Caos na ligação: Ponte entre Mulotana e Malhapswene é "engolida" pelas águas e isola população

A chuva incessante na zona sul do país está a minar uma infraestrutura vital: a ponte sobre o Rio Matola, que liga Malhapswene a Mulotana. Na manhã desta segunda-feira (12), a realidade foi dramática. O caudal aumentou de tal forma que as águas literalmente "engoliram" a estrutura, tornando-a intransitável e transformando a travessia num desafio perigoso.

Este colapso não foi uma surpresa total. Em primeiro lugar, o rio carece urgentemente de dragagem para facilitar o curso normal das águas, para além disso, segundo fontes no local, o hábito de depositar lixo no leito do rio, sobretudo à calada da noite, tem agravado o problema, obstruindo a passagem das aguas sob a ponte.
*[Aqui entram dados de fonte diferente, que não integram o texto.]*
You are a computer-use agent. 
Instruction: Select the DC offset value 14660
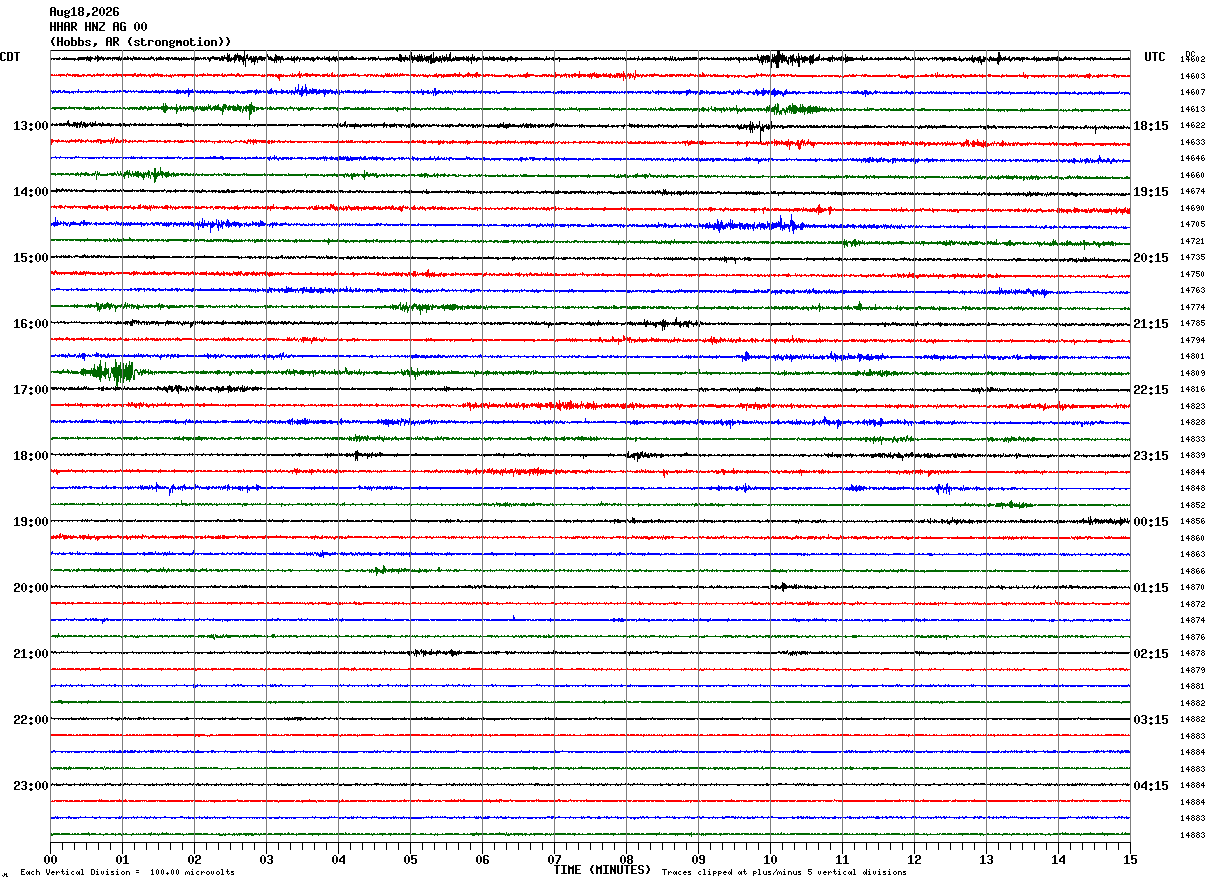(x=1192, y=175)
Como resultado, a fúria das águas tem aberto brechas nas laterais, criando caminhos alternativos e, pior, acelerando a erosão que reduz a altura da ponte a cada enchente.
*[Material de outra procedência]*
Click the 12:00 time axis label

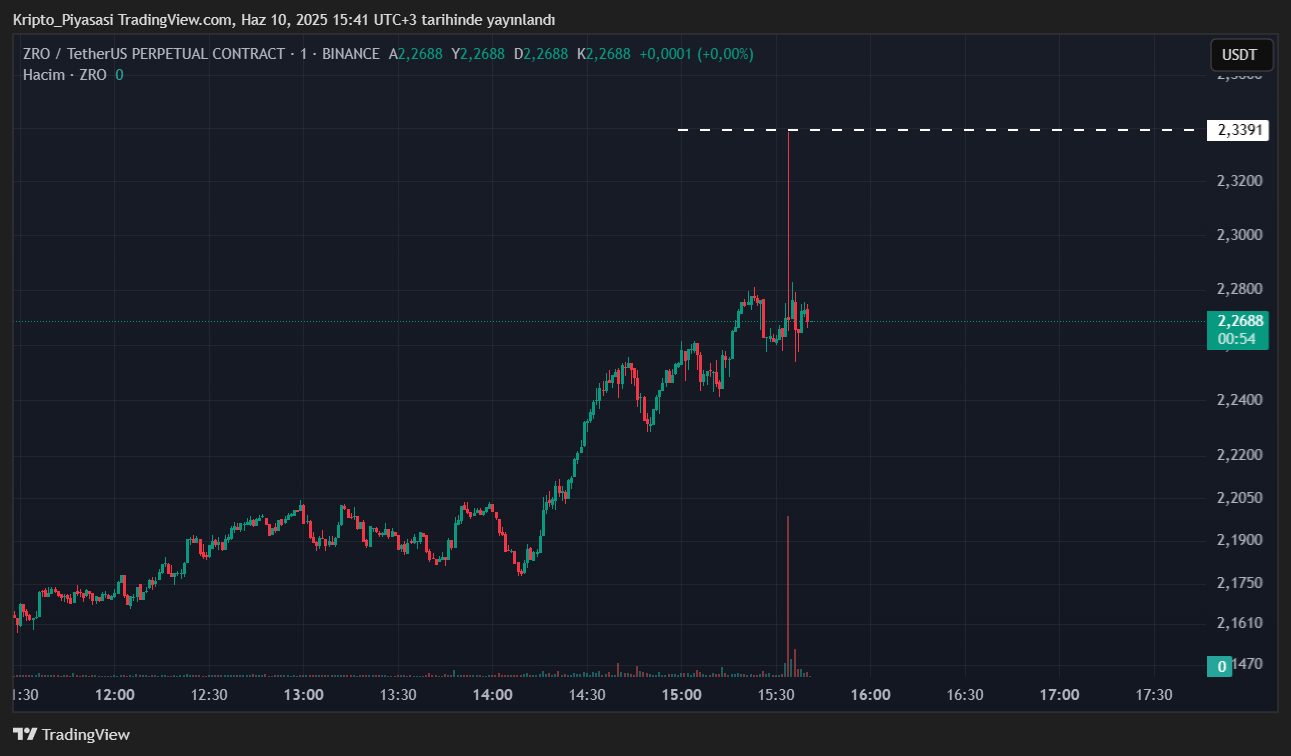pos(114,694)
No entanto, a resposta tem sido insuficiente. Moradores denunciam que, apesar de visitas das autoridades municipais ao local desde 2012, não se registaram mudanças significativas. As consequências são palpáveis: esta manhã, populações de Zilinga, Machau Chau, Zambeze e Mandzauine viram-se impedidas de sair para os seus locais de trabalho, ficando isoladas.

Importa realçar que este episódio expõe uma carência mais ampla. A via entre Malhapswene e Mulotana clama por uma estrada consistente e segura, capaz de suportar a mobilidade de pessoas e bens. Afinal de contas, trata-se de um distrito em franca expansão, que atrai residentes de várias regiões. A ponte sobre o Rio Matola é mais do que uma estrutura de concreto; é a artéria principal de uma comunidade, e o seu colapso paralisa vidas e a economia local.